Work instruction → Show, in full, each line of the data that contains "from".

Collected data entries
◆ ◆ ◆

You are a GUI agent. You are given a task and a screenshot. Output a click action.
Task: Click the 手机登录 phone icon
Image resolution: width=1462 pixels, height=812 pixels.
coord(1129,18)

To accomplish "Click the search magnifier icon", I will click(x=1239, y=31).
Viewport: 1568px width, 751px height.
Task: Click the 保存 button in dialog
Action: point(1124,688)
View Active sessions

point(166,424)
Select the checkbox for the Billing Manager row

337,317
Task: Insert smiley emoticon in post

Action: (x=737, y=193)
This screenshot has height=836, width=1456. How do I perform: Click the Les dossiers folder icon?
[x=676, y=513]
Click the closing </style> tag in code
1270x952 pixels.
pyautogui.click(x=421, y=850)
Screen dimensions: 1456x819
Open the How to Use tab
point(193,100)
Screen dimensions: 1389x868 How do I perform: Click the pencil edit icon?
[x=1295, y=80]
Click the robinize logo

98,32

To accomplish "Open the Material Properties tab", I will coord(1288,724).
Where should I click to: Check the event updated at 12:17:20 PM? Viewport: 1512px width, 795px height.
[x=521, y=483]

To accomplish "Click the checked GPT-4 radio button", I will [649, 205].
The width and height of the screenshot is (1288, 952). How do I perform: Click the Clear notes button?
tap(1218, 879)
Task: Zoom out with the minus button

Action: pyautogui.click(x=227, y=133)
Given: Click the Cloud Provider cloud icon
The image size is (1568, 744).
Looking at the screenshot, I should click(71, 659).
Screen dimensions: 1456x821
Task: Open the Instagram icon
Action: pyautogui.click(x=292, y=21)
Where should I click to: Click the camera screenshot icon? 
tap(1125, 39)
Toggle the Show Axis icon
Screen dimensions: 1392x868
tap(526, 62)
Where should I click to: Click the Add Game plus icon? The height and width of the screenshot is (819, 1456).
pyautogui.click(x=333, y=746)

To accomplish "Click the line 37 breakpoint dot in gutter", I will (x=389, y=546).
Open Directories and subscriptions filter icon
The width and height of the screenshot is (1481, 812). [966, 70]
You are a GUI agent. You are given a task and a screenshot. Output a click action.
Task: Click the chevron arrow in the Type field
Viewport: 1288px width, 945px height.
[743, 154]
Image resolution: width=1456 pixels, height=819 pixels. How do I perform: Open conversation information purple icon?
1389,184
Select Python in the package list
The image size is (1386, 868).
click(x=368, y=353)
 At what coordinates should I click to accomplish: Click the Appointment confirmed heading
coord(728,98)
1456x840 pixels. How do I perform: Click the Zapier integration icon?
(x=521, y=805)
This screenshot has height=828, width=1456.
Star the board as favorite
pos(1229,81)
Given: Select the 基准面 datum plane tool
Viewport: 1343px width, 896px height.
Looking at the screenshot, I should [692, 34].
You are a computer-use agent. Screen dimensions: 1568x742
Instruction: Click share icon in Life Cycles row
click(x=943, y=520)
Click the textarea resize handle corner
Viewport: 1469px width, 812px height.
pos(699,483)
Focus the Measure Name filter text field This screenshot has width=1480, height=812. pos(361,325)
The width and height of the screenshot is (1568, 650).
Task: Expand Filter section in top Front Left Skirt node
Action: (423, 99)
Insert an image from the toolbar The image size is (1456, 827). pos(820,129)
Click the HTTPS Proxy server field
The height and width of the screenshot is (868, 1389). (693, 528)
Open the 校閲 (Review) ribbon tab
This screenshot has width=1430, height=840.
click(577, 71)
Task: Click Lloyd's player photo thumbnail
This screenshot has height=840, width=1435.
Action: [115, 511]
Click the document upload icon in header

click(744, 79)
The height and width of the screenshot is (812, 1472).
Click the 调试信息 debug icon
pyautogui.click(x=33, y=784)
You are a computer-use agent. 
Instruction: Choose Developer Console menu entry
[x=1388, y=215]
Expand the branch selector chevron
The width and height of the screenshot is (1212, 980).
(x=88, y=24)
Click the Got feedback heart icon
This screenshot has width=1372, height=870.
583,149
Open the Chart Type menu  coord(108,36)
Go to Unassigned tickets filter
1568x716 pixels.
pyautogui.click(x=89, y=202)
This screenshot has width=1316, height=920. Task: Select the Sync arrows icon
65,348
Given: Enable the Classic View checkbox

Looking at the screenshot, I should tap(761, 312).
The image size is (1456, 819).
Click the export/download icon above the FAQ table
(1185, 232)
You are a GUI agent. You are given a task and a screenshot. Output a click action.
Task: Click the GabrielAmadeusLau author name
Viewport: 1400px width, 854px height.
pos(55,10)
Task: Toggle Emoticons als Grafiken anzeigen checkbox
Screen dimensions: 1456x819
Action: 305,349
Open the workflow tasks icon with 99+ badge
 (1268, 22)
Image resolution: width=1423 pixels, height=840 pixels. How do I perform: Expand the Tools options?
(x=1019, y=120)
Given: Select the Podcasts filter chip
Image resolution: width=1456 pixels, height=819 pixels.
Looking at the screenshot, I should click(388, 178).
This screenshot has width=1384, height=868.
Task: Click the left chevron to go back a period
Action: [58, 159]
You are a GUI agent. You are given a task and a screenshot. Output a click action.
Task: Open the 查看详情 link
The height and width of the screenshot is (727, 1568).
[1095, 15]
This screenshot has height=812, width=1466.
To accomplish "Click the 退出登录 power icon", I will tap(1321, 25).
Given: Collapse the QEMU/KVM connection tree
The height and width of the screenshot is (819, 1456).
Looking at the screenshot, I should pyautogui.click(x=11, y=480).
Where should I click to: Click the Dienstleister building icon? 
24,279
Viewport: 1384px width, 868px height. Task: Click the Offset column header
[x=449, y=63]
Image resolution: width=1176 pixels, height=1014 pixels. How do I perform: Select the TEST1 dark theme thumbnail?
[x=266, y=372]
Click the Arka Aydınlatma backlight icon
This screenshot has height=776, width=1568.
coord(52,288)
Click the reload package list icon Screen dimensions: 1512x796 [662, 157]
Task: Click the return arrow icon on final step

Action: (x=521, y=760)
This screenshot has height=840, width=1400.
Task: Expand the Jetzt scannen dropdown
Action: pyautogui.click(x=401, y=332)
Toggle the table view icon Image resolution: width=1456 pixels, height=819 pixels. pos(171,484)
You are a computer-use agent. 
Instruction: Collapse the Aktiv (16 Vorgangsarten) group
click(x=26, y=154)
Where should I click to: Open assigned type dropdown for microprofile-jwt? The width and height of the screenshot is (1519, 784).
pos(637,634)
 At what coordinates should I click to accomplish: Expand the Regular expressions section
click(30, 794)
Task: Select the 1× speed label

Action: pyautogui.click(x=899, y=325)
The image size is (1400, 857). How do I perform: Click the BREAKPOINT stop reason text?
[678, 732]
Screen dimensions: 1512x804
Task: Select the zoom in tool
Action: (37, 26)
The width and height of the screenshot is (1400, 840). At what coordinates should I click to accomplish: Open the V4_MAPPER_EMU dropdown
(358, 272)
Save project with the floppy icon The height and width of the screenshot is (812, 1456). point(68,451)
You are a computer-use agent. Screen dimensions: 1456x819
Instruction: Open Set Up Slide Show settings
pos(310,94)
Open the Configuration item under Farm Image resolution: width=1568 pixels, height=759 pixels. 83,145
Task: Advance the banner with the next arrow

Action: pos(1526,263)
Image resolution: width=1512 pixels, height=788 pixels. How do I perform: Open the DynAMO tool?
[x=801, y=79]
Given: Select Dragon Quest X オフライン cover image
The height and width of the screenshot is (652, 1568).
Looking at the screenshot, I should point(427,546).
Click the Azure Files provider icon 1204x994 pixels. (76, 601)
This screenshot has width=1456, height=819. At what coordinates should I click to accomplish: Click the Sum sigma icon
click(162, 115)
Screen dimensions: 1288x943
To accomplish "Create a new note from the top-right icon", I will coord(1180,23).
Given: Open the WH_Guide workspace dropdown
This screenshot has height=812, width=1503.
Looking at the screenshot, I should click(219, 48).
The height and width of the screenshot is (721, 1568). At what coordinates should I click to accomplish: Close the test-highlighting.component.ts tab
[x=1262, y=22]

◆ ◆ ◆

Response box →
Insert an image from the toolbar The image size is (1456, 827). pos(820,129)
To accomplish "Create a new note from the top-right icon", I will coord(1180,23).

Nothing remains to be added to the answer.